Pour comprendre l'impact du degré d'hétérogénéité linguistique sur le recours des enseignantes aux GPAL (chapitre 11), nous avons comparé deux séances menées par la même enseignante, dans la même classe ou le même groupe, mais lors de séances pour lesquelles le degré d’hétérogénéité linguistique est différent. Ainsi nous avons comparé deux séances menées par PF en CM2, l'une en mathématiques, pendant laquelle les élèves débutants et intermédiaires en LSco sont intégrés à la classe principale et l'autre en géographie, durant laquelle seuls les élèves ‘francophones’ sont présents. Précisons que dans cette école internationale, sont appelés ‘francophones’ les locuteurs natifs dont la langue maternelle est le français, ainsi que les élèves de niveau avancé dans cette langue qui n’est pas leur LM. Ces derniers témoignent d’un niveau suffisant en français pour suivre l'intégralité des cours dans cette langue, soit par une connaissance personnelle de cette langue, soit grâce aux cours de FLE qu’ils ont pu suivre dans l’établissement et dont l’enseignant a jugé qu’ils n’étaient plus nécessaires. Nous avons également comparé deux séances de Français Langue Étrangère menées par PFLE2 en CM1-CM2, d'une part dans le groupe 1 comprenant tous les élèves des classes principales de CM1 et de CM2 bénéficiant du FLE (de niveaux grand débutant, débutant et intermédiaire en français), et d'autre part, dans le groupe 2 constitué des mêmes élèves que le groupe 1, sans ceux de niveau intermédiaire en français. Nous parlerons du groupe ‘mixte’ (1) et du groupe ‘débutants’ (2). Dans ces deux comparaisons, le degré d’hétérogénéité linguistique diffère, soit en fonction des disciplines enseignées en classe principale, soit en fonction de la composition des groupes en cours de FLE.

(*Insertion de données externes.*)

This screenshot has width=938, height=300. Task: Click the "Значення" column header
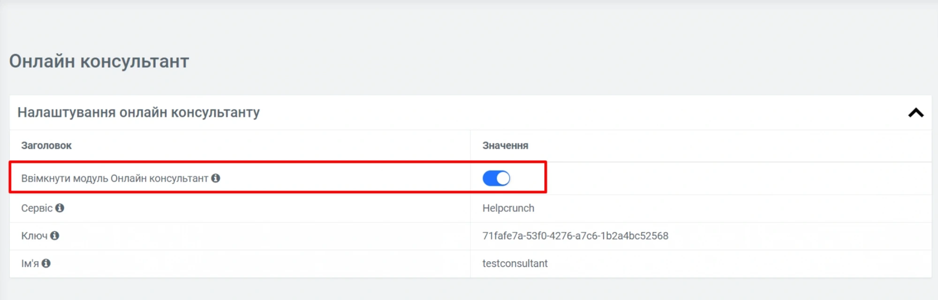coord(505,146)
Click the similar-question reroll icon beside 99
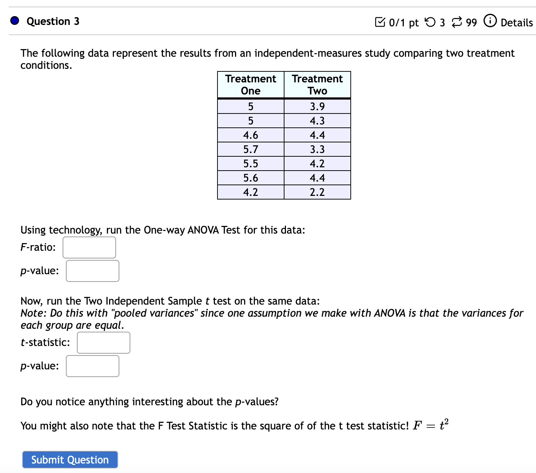The height and width of the screenshot is (473, 536). pyautogui.click(x=456, y=22)
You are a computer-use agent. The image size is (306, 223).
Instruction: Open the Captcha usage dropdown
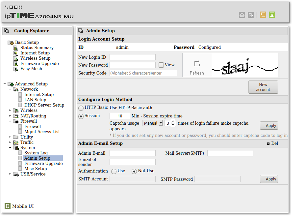pos(152,123)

Au total, nous avons donc procédé à six comparaisons pour comprendre à la fois, l’influence du statut de la LSco, de l’âge des élèves et du degré d’hétérogénéité linguistique sur le recours des enseignantes aux GPAL, et les spécificités des dispositifs d’aide à l’apprentissage des LSco (cours de FLE et d’ALS) vis à vis de ces trois facteurs, par rapport aux enseignements menés en classe ordinaire (section anglaise et classe principale).